GDF: As unbelievable as it may seem, I have no desire to drive. Of course my shape is nowhere near as good as when I was driving so I don't think I could do very well anyway!

Q: Nick, how did this appointment come about to begin with?

NF: The idea of a sporting director was something David Richards and I had become acquainted with in rally environment three years ago and that led to the appointment of George Donaldson of SD of Subaru Rally team, and after appointing him they won the Championship. So the concept of having a team manager looking after the organization, and

a chief engineer looking after engineering side, and someone with racing and rallying background [looking after the racing side] - this comes from my rally experience; the idea came from there, and it was pretty high in my mind. That is why I chose title of chief executive to begin with.

It's all very well defined not so fluid at all. Gil will have reporting to him the team management, the operation side of team management, so he will be in charge of all engineers - yes, it will include race strategy and set-up of car, motivation, communication that makes a good team.

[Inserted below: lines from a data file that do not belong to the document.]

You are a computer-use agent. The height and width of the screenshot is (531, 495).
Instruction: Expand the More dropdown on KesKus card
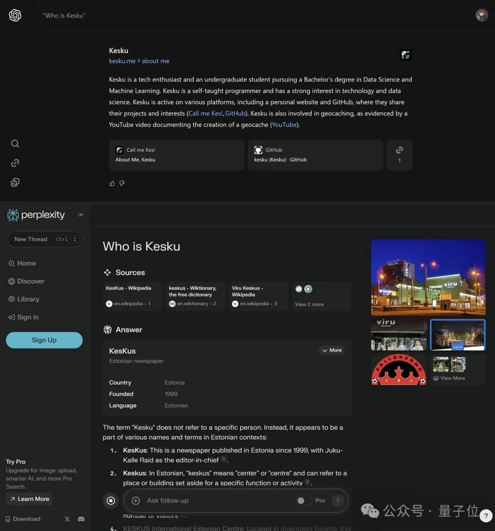click(x=332, y=350)
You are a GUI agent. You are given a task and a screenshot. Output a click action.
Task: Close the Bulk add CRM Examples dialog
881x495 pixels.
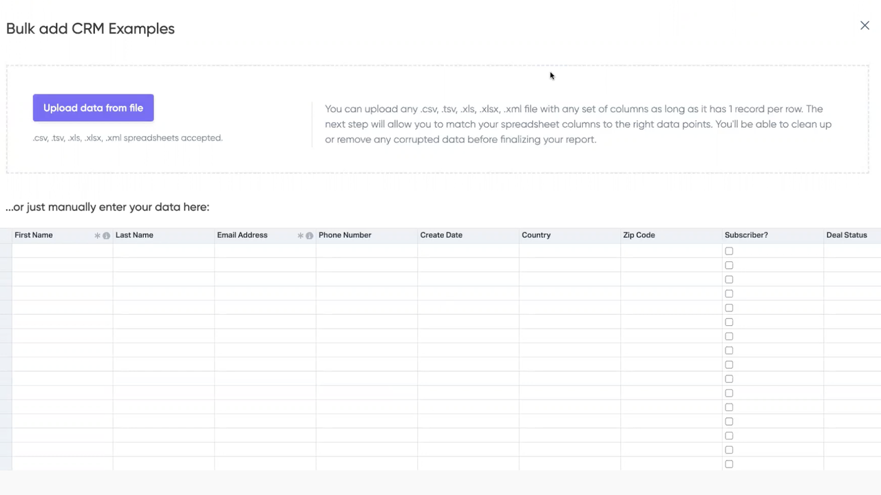(864, 25)
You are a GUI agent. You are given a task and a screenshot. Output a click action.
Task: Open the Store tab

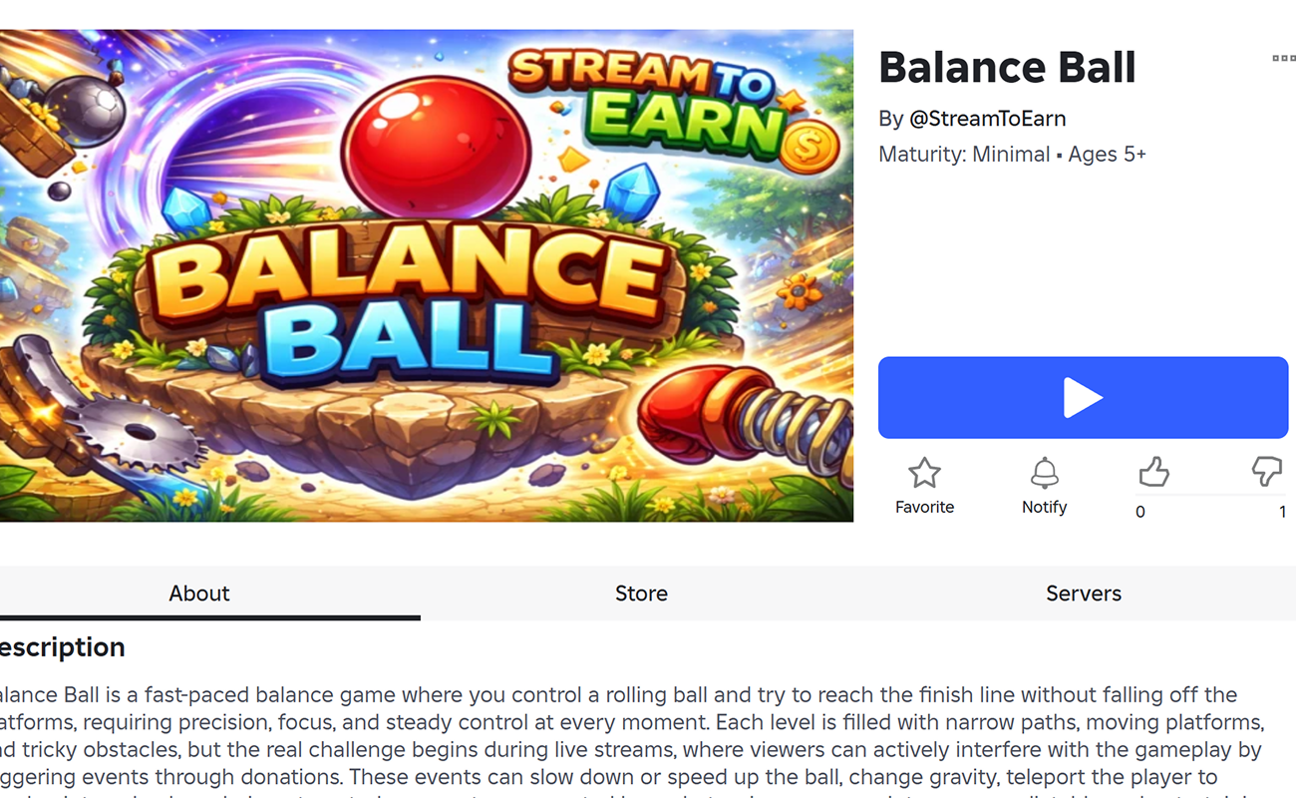pos(641,594)
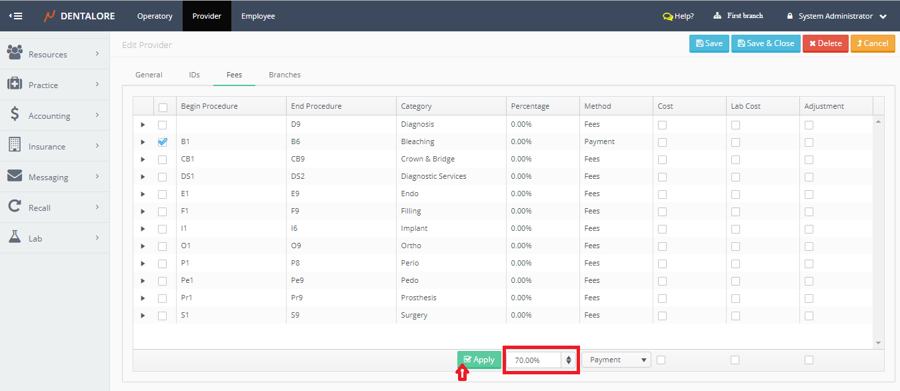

Team bosses meetings - that is something I will do. That will be a clear demarcation, what it takes to win races, what it takes to design a car, and overall management of team and company.

Q: F1 is very different. How do you think you will cope?

GDF: I am sure it will be very challenging and a lot of difficulties that I cannot see at this moment. But at the end of the day racing, a lot of its characteristics and ingredients are common worldwide, and I think what I have learned over the years puts me in a good position to assume this role. Like I stated, I feel ready for it and a natural progression, however difficult it may be.

Q: Nick, can you give us an update on the team's new wind tunnel?

NF: The wind tunnel is on target. We see it as key to future investment of the team and we need it up and running by the middle of next year - which will be the shortest build and implementation of any wind tunnel. At the moment, this week all the foundations will be completed and that is a major task, and we have 140 piles that go down 75 feet into the bed rock of the earth below, and to make sure the concrete pouring should be done properly, we adopted the same technique used on the Petronas Towers [in Malaysia] by building a great big tent which covers the area where concrete will be poured to keep out rain and temperatures right. At the moment we are completely on schedule.

Q: What will become of the old facility?

NF: It will keep working. We intend to work both tunnels. The small facility that we run at the moment - which by F1 standards is relatively rudimentary - runs 24/7 bar about 4 hours maintenance on Sunday nights, and we intend to run both tunnels to get to the top.

Q: Do you have plans to rent out the old wind tunnel?

NF: Not at this stage, but it's something we might consider. That decision might be a couple of years away. The old Lola wind tunnel nearby is out to rent, and others around the world are to rent. The aim is to use two tunnels to support our F1 tasks.